Chatbot: Task Decomposition is the process of breaking down complex tasks into smaller, more manageable steps. This can be achieved through techniques like Chain of Thought (CoT) prompting, which encourages the model to think step by step, and Tree of Thoughts, which explores multiple reasoning possibilities at each step. The decomposition can be guided by simple prompts, task-specific instructions, or human input.
You can try with different questions:
python -m rag "What is RAG?"
python -m rag "What is a chatbot?"
Now we'll analyze SmartLLMChain
by intercepting calls to the OpenAI API as suggested in Hamel's article but without needing a proxy that intercepts calls like mitmproxy
.
For this, the observability
module is provided, which shows the content of calls to the OpenAI API and their result in the terminal.
Knowing how it works, we'll reimplement SmartLLMChain
without using langchain
to compare the advantages and disadvantages of both approaches.
Solution:
python -m solved.smartllm.v2 "What is the meaning of life?"
The researcher thought that the flaws in Idea 1 were less significant compared to Idea 2.
Improved Answer:
The meaning of life is a complex and deeply philosophical question that has been debated for centuries. While different individuals and cultures may have unique perspectives on the purpose of life, it is essential to consider both subjective beliefs and objective truths in exploring this topic. One possible perspective is that the meaning of life is to seek happiness, fulfillment, and personal growth, while others may find purpose in serving others, making a positive impact on society, or pursuing spiritual enlightenment. It is crucial to reflect on one's values, goals, and aspirations to find a sense of purpose and direction in life. Ultimately, living a meaningful and intentional life can lead to a sense of fulfillment and satisfaction, regardless of external circumstances.

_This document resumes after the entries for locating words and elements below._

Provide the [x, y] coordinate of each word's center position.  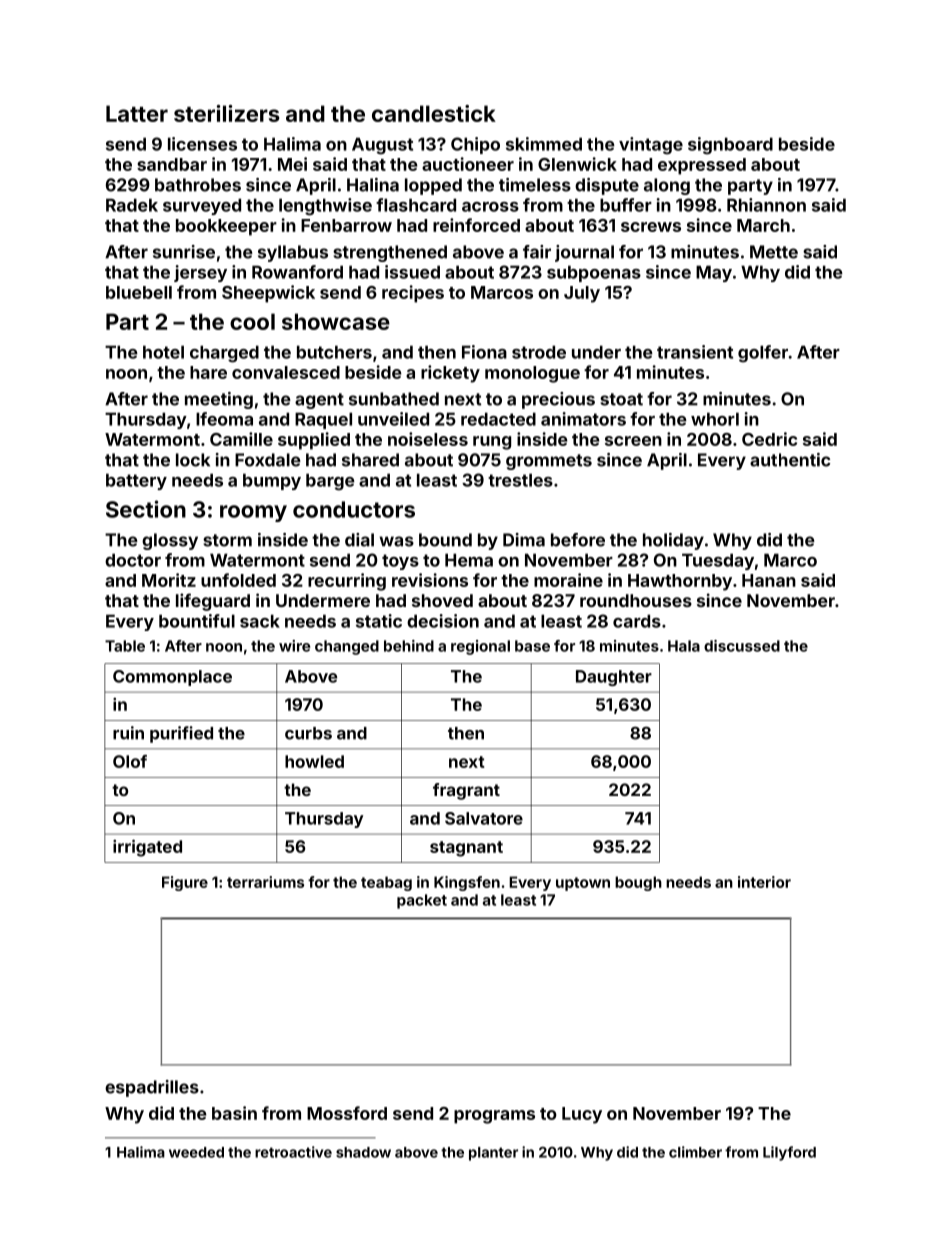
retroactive [293, 1152]
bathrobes [198, 185]
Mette [774, 252]
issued [412, 272]
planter [493, 1154]
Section [146, 509]
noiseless [428, 439]
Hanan [769, 580]
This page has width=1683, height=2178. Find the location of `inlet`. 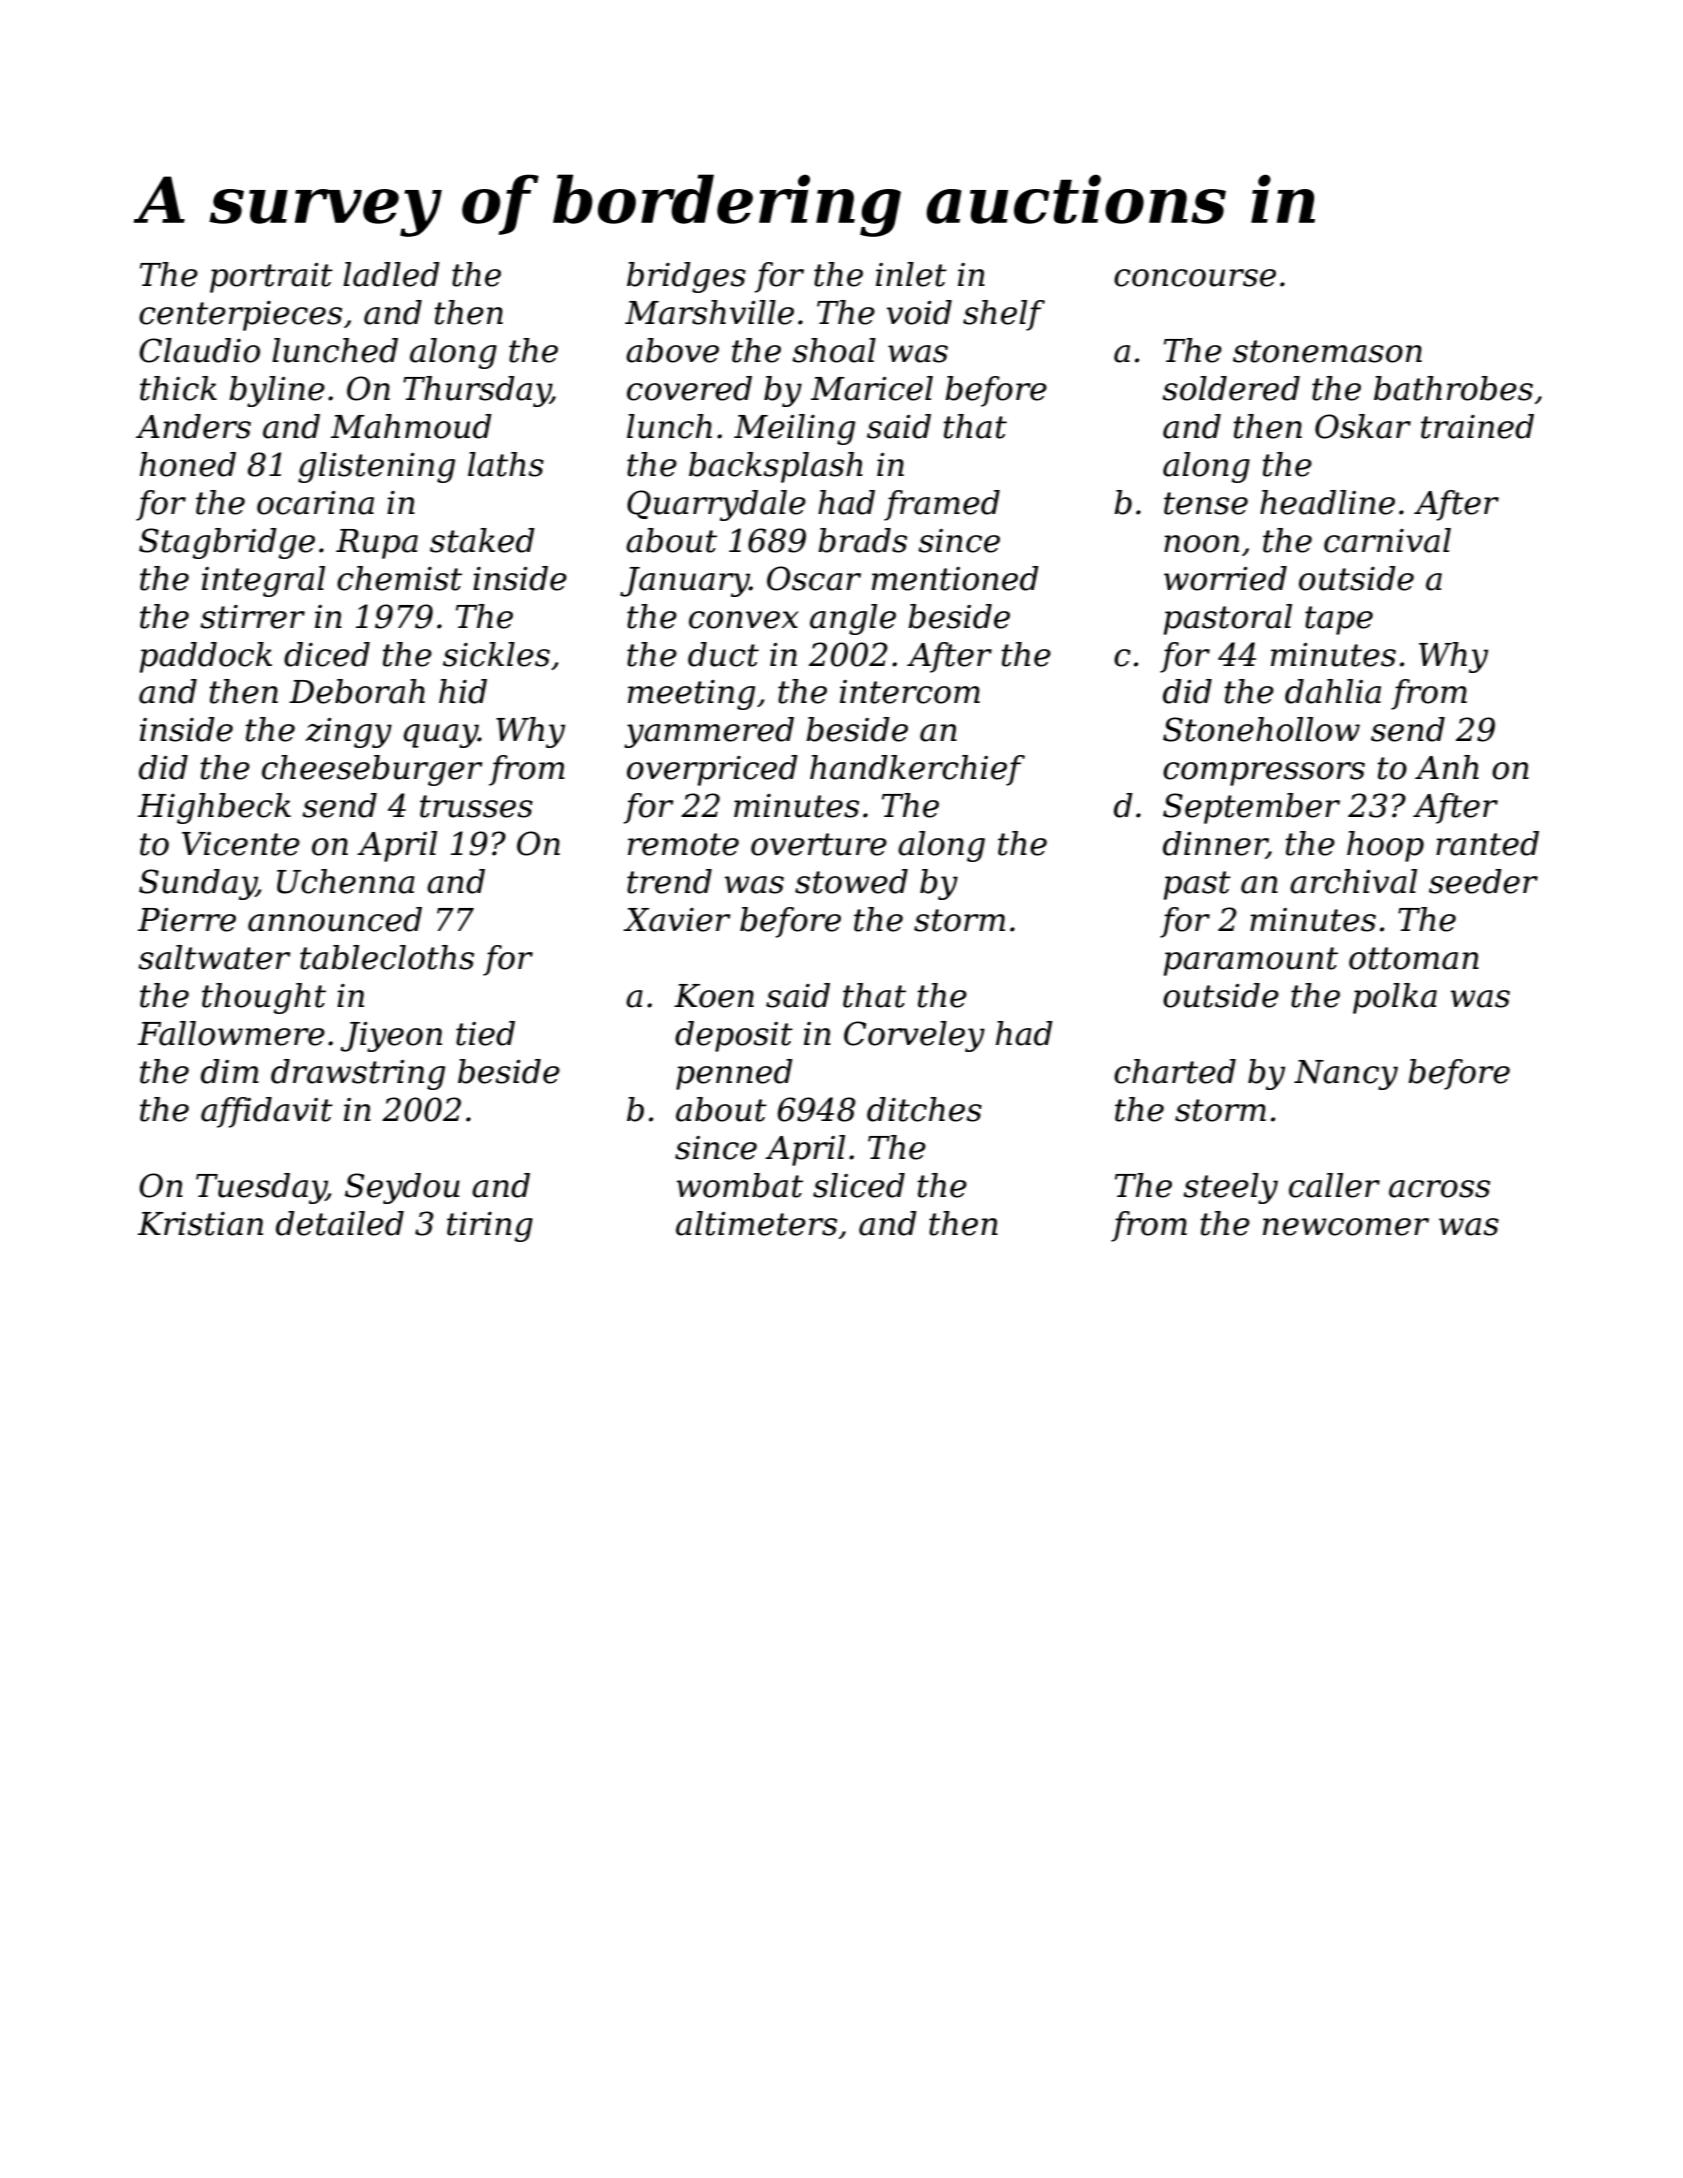

inlet is located at coordinates (911, 274).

Finally, we'll perform a case of information extraction from documents. There are several ways to do this: using the API of a provider that supports function calls (for example, Anthropic or OpenAI), using constrained search which requires control over how inference is performed (some providers don't support it), or using prompt engineering and validation logic.
We'll use this last strategy to show how more complex flows can be implemented directly with Python without the need for frameworks.
python -m solved.extractor.v5
It generates a dictionary with the data extracted from the document:
{'links': [{'description': 'Discussion about the problem of AI frameworks',
'url': 'https://hamel.dev/blog/posts/prompt/'},
{'description': 'Discussion about framework-lock',
'url': 'https://github.com/langchain-ai/langchain/discussions/18876'},
{'description': 'Introductory tutorial on LLM using langchain',
'url': 'https://python.langchain.com/v0.1/docs/use_cases/question_answering/'}],
'speaker': 'Alejandro Vidal',
'technologies': ['OpenAI', 'LLMs', 'langchain'],
'title': 'GenAI❤️f-string. Developing with Generative AI without black boxes.'}
- We're not going to use best practices to build the prompts. The goal is to compare implementations from scratch vs frameworks.
- Similarly, the code structure is designed for teaching during the workshop and is not the most suitable for productive development.